There’s an article at The Good Men Project worth reading called “Not a Joke: Why Do Our Boys Keep Up the Mass Shootings?” in light of the mass murder this morning in Colorado. I left a comment there that I wanted to explore some more here.
This is a risky comment, because it is perhaps too early to theorize. For starters, I live in Colorado and I’m stunned. I also love the Batman movies for the same reasons lots of other boys and men love them. I get a rise out of violence in my entertainment, gun-related or otherwise, and I’m not sure yet what that says about me or my conception of masculinity.
At the risk of being too politically charged, I would like to offer this idea: gun/violence culture. Not guns and violence themselves; the world has had both for eons. I’m talking about the culture thereof, which I believe is different.

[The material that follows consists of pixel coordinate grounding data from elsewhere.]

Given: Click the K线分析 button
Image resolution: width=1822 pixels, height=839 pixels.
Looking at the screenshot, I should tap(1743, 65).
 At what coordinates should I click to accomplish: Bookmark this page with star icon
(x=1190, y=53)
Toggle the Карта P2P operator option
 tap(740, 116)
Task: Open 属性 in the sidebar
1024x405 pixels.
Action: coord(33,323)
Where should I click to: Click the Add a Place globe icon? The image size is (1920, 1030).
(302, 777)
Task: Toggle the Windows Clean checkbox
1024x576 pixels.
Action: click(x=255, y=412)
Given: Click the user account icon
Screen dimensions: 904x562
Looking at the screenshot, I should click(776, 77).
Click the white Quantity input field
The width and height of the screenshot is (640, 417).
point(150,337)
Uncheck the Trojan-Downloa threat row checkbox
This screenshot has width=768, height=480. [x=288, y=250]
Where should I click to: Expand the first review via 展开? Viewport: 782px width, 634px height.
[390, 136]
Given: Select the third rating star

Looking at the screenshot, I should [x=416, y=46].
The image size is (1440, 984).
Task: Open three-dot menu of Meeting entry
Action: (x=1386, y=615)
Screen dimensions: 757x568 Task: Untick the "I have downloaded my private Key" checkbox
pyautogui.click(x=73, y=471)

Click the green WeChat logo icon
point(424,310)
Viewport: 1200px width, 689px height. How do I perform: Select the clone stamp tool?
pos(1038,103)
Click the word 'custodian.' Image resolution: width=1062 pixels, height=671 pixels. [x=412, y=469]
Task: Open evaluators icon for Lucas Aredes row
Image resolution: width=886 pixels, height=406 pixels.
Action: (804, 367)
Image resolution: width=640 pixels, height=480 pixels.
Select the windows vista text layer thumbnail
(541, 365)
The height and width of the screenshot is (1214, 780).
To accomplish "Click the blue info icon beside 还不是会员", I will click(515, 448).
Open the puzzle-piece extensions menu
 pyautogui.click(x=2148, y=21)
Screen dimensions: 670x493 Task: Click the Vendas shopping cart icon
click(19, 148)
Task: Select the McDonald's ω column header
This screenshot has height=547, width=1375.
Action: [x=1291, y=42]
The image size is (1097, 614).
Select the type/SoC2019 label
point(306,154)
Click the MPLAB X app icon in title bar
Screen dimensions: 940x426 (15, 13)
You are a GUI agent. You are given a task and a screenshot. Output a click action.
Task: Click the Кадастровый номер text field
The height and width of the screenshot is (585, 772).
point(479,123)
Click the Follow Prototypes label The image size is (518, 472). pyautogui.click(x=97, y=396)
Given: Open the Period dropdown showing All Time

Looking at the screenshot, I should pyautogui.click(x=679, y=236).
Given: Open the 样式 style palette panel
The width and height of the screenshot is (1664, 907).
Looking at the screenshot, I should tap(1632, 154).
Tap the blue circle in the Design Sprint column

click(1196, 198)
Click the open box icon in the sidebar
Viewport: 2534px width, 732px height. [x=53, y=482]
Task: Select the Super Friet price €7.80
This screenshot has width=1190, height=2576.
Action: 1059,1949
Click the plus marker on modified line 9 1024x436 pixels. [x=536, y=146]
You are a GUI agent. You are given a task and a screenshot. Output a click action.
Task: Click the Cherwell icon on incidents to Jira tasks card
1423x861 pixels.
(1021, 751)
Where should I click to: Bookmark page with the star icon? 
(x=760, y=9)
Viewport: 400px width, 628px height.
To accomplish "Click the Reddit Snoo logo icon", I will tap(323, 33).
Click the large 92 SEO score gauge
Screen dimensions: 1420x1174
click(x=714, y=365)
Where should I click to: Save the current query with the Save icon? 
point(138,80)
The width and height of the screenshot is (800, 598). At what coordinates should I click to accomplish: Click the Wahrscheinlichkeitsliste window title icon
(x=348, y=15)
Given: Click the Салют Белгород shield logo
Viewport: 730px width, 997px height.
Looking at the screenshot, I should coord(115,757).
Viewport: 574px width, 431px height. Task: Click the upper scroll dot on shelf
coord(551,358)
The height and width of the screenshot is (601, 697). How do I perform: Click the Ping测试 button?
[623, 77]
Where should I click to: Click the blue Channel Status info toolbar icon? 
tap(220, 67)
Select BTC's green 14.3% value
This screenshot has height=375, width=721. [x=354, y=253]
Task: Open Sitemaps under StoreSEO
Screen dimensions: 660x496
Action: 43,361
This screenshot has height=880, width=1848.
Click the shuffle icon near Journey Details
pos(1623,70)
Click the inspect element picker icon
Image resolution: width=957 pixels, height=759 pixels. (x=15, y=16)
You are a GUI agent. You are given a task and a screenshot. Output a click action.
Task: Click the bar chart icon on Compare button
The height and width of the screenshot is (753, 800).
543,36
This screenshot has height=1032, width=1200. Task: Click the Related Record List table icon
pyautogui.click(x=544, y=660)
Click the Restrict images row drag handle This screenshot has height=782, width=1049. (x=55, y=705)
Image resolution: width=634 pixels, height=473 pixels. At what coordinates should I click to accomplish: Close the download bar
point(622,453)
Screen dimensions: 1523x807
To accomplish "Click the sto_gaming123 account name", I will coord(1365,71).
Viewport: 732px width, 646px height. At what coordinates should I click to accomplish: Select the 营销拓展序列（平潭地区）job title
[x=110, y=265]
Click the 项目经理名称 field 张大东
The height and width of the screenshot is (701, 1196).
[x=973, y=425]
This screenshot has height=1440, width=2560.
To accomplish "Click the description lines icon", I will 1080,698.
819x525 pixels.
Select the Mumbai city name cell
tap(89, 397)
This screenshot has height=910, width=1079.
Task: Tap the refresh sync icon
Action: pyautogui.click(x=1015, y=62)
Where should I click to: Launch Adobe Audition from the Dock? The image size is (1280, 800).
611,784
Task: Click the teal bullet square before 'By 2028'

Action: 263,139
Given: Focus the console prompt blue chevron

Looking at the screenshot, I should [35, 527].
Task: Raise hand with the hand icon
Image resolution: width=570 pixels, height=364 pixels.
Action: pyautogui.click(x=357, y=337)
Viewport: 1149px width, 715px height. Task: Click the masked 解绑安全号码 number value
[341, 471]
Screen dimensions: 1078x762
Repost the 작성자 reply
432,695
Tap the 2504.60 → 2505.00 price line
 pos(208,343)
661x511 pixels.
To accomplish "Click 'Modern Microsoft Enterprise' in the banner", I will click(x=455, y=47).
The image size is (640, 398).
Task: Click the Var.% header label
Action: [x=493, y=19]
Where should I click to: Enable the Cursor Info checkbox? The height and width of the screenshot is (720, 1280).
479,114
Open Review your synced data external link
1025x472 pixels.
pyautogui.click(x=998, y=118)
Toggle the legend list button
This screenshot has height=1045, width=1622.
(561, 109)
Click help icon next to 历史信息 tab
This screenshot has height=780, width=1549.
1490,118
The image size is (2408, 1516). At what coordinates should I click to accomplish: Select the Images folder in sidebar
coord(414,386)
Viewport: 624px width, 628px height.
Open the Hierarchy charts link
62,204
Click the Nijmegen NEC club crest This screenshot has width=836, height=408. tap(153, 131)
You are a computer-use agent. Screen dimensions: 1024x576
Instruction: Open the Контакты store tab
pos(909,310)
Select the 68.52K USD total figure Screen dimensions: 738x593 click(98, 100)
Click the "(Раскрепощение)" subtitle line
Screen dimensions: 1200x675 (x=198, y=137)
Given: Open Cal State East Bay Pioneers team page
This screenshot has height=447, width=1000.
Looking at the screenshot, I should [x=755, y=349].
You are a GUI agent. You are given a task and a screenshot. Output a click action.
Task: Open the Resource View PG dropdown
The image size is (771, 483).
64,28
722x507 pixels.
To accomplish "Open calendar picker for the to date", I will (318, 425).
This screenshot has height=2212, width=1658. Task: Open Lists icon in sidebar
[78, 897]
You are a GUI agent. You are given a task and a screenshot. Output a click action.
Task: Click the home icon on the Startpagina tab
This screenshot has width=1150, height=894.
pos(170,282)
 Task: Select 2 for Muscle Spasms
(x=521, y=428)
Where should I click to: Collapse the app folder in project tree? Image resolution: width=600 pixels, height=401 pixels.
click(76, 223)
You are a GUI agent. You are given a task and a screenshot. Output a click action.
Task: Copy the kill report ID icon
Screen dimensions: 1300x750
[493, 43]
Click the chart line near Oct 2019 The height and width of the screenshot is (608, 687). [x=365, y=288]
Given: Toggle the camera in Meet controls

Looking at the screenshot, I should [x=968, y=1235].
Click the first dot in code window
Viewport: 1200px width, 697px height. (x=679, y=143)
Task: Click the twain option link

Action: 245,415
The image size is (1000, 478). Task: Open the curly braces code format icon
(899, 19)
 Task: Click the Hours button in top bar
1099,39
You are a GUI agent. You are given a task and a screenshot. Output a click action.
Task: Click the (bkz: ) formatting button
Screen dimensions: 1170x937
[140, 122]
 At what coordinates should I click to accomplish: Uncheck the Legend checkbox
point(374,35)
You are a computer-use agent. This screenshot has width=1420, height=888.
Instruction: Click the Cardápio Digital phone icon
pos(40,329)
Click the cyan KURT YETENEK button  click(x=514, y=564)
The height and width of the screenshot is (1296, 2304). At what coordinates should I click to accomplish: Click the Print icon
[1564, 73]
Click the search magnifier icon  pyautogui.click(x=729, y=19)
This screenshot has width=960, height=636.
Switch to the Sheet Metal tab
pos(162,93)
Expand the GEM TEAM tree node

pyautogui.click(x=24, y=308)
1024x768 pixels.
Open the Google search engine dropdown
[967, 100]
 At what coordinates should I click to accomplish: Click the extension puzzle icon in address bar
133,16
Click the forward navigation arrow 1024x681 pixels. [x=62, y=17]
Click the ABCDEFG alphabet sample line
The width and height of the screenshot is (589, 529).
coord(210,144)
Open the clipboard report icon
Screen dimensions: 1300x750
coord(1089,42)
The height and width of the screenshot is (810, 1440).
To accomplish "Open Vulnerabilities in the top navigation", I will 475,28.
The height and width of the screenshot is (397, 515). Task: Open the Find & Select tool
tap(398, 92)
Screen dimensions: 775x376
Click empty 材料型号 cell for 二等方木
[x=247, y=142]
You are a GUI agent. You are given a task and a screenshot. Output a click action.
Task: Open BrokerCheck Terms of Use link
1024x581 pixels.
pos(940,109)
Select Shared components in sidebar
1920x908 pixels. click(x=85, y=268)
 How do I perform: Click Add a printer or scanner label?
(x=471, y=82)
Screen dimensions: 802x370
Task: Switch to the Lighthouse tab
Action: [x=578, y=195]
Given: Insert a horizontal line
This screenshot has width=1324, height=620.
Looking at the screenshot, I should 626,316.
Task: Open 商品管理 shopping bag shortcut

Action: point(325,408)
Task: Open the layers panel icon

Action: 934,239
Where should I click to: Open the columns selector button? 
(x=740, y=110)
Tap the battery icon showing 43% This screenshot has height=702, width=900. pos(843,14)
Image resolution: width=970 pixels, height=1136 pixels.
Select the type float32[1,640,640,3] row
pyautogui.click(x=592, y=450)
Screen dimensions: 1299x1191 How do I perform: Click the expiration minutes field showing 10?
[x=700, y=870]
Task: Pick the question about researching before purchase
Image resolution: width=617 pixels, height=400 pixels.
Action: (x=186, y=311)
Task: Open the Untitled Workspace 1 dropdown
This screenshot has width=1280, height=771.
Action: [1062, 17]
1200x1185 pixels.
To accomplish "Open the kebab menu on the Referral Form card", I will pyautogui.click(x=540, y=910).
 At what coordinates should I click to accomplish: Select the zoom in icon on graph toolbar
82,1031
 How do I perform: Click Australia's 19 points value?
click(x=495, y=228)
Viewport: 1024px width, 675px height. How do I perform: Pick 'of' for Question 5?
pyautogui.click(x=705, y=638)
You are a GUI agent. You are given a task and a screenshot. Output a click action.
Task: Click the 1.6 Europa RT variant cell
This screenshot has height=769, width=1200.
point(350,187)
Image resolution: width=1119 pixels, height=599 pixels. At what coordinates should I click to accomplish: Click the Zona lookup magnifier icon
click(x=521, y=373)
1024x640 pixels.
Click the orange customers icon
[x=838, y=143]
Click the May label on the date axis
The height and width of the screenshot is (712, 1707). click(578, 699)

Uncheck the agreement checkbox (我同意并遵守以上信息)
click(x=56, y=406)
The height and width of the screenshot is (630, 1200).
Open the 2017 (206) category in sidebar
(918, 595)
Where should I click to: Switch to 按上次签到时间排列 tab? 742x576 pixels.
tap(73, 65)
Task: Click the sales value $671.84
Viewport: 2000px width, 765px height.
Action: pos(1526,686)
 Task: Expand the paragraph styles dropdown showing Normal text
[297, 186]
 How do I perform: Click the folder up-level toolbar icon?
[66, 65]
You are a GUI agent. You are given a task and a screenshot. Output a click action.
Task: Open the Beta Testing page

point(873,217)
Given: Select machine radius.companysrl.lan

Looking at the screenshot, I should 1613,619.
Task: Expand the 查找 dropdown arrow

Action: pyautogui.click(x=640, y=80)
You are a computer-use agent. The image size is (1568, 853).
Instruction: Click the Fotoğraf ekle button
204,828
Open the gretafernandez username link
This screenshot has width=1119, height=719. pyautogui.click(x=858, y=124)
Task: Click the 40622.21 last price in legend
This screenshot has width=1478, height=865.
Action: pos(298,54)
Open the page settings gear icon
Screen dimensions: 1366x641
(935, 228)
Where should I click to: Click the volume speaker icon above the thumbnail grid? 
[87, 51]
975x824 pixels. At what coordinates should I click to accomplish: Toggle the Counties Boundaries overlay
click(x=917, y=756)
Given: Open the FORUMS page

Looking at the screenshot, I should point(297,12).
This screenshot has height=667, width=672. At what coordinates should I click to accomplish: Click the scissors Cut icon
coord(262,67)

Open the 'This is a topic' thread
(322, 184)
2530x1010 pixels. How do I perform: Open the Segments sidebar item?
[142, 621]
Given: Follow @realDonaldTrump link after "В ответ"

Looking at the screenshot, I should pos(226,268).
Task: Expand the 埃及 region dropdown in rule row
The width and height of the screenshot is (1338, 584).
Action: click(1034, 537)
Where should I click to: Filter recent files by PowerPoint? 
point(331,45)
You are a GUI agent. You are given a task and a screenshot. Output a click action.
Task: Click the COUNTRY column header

I work for a military-tech company. We design products that integrate into soldier systems and weaponry. One of our employees was touring his kid through the plant recently and the kid’s eyes went wide when he saw one of the assault rifles sitting on an engineer’s desk. We were conducting testing on a new design, and the kid was ecstatic. I didn’t know (and can’t remember) the model of the gun; he knew it cold and could tell me how many rounds per second it fired. I asked the kid how he knew so much about it (you know where this is going): Modern Warfare 7 (or whatever version we have now).
Again, I am not talking about the video games themselves, or the guns themselves. We have always had these with us. I’m merely talking about the culture that has arisen around that stuff that I think matters more. The culture celebrates weaponry and violence to a level never seen before, where the protagonist hero can rampage without any consequence — in fact, he is rewarded for doing so.
Just some scrambled thoughts on an emotionally cloudy Friday morning.